In the case of this deeply confused, spiritually rambling, certainly wildly disorientated, but in absolute terms also the sadly ‘lost’ soul concerned - namely Salman Abedi - the most pertinent example of this type of murderous activity and brutal behaviour by a ‘homeland’ state was the UK’s co-conspiratorial toppling of Gaddafi in Libya. Apparently that being the country his very own family hailed from, and thus for him no doubt representing personally central importance. In other words, quite understandably having a Libyan and therein Muslim background was a core element of both his emotional and spiritual ‘heritage’.

So bearing all of these facts in mind, how can it come as any surprise whatsoever to anyone that this young man concerned ended up adopting precisely the same atrocious, abhorrent, even crazily revengeful perspectives and attitudes as British society itself operates quite routinely - those that ended up regurgitated as his own particular terrorist actions? How could he be expected to do anything other than absorb those deliberate and determined messages, as received from our loudly promoted and relentlessly marketed ‘British way of life’?

Bruno Kretzschmar
email

Not us

Reading Will Brown’s letter (May 25), I wondered if his enquiry about the CPGB’s stance on the European Union had confused us with the Communist Party of Britain. The similarity of the two organisations’ names lends itself to such cases of mistaken identity, but the CPGB and the CPB have quite different positions on this issue and many others.

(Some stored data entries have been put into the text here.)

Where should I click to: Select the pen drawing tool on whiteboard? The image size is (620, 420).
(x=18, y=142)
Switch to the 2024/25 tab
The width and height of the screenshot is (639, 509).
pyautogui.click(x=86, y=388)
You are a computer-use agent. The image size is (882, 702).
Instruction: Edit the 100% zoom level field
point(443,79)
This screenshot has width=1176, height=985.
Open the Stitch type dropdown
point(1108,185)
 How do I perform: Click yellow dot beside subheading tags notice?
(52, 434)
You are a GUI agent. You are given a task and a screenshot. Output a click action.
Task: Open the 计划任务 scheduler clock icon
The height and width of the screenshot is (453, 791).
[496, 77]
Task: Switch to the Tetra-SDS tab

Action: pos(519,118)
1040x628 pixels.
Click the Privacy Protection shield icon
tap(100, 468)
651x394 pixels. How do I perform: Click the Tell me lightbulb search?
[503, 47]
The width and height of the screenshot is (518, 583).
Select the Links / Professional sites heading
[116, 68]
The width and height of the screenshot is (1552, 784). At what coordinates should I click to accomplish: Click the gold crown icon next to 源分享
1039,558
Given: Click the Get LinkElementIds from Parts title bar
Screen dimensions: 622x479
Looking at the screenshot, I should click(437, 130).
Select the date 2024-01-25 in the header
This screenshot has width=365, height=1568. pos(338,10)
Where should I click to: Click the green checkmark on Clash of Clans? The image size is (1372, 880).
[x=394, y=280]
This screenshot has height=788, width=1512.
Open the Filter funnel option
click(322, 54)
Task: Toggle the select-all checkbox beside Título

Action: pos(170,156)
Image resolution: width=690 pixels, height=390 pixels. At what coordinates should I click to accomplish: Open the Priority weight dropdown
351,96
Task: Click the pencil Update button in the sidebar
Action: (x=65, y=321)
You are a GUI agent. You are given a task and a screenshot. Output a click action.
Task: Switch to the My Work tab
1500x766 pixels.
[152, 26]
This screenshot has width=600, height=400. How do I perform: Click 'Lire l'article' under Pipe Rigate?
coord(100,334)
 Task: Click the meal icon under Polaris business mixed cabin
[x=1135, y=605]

The CPB - a group associated with the Morning Star newspaper - has long advocated withdrawal from the EU, whereas the CPGB opposes such calls, as it reflects a ‘socialism in one country’, Stalinist approach to politics, which we reject.

Genuine communists are internationalists who strive for the closest unity and agreement of working class parties and organisations of all countries. As the experience of the Soviet Union demonstrated, socialism cannot be achieved by one state in isolation. The working class needs to be organised globally if it is to make progress.

We say: “Communists want not a quasi-democratic, confederal EU, but a united Europe under the rule of the working class. Abolish the EU commission. Abolish the council of ministers. Power to the EU parliament. For a democratically controlled European Central Bank. Towards indivisible European unity.”

For more information on the CPGB’s approach, see section 3.1.6 (Europe) of our Draft programme at http://cpgb.org.uk/pages/programme.

Steve Cooper
email

Made up

In ‘The music inside ourselves’ (May 25) we are presented with a glowing book review penned by Max Grierson, who introduces himself as a Marxist. The subject matter is a novel: The noise of time by Julian Barnes, who is not a Marxist - Grierson describes him as a “good cosmopolitan liberal”. The novel in turn is a fictional biography of Soviet composer Dmitri Shostakovich. It concentrates on the times when his relationship with the Communist Party of the Soviet Union was most strained.

To put it another way, we have a bourgeois author making up a story about the darker periods of Soviet history, and receiving heaps of praise from a Marxist for being “spot on”.

As a communist since 1973, I’ve had to seriously redefine my Marxist politics, but this is not how I approach the crimes of the Soviet period. It is important to base an assessment on facts, taking on board the political issues inside and outside the party at that time. Praising second-hand fiction is not a good starting point - citations are, by definition, non-existent. In this case, Grierson also avoids citations when filling in ‘the facts’ in his review.

The Barnes novel may be a good read, but can the content be divorced from the cold war narrative it appears to be based on?